Ed ecco allora che, in virtù di questo obiettivo, che vogliamo il più inclusivo possibile, manteniamo aperti numerosi tavoli di dialogo.

Dialogo a livello locale, che si attua attraverso le commissioni, le compartecipazioni e le collaborazioni istituzionali, le azioni e le disponibilità quotidiane dell’Ordine e dei suoi rappresentanti.

Ma anche attraverso eventi di categoria, come il Congresso regionale svoltosi lo scorso anno a Bolzano e quest’anno a Riva del Garda, occasione di scambio con gli iscritti delle due provincie e di riflessione sul senso di essere architetti, qui ed oggi, ma con lo sguardo rivolto al futuro.

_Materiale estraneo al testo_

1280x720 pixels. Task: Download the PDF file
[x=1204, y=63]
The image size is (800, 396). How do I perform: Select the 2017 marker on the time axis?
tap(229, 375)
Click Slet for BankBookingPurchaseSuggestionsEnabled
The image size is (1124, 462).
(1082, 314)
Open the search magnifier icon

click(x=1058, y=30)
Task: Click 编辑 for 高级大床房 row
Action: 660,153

Dialogo aperto alla società in quanto educare all’architettura deve necessariamente coinvolgere tutti, altrimenti mal si costituirà quell’auspicato felice rapporto tra domanda e offerta. Aperto alle scuole in modo che attraverso il mondo dell’istruzione, a tutti i livelli di scolarizzazione, si possa acquisire sensibilità e cognizione del valore della cultura architettonica. Aperto trasversalmente a tutti, attraverso l’istituzione del programmato urban center da intendersi come hub, nodo di interscambio tra architetti e società, tra tecnici e politici, tra progettisti e utenti, orientato alla ricerca di risposte adeguate ai problemi complessi che la contemporaneità ci pone.

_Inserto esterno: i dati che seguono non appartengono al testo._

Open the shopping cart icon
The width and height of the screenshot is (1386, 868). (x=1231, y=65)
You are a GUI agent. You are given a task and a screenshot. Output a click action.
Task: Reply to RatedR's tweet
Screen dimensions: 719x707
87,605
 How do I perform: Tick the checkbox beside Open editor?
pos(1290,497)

Dialogo con il CNAPPC e con gli obiettivi a noi rivolti dall’ottavo Congresso nazionale che, nella standing ovation tributata al presidente Cappochin, ha rispecchiato l’entusiasmo di una comunità molteplice, ma desiderosa di contribuire ad un futuro possibile, ricordandogli le responsabilità che con il suo interessante approccio si è assunto.

 

Sarà compito degli Ordini territoriali riuscire a far valere tale approccio, non in modo corporativo e rivendicativo, ma riaffermando con forza, da un punto di vista culturale, azioni concrete e modi nuovi di “Abitare il paese”, attraverso la prevista Legge per l’Architettura.

Solo così, infatti, si riuscirà a mettere in risalto il ruolo centrale della cultura per la qualità dello spazio di vita delle persone, ricordando che costruire è un atto culturale che contribuisce a perseguire il bene comune.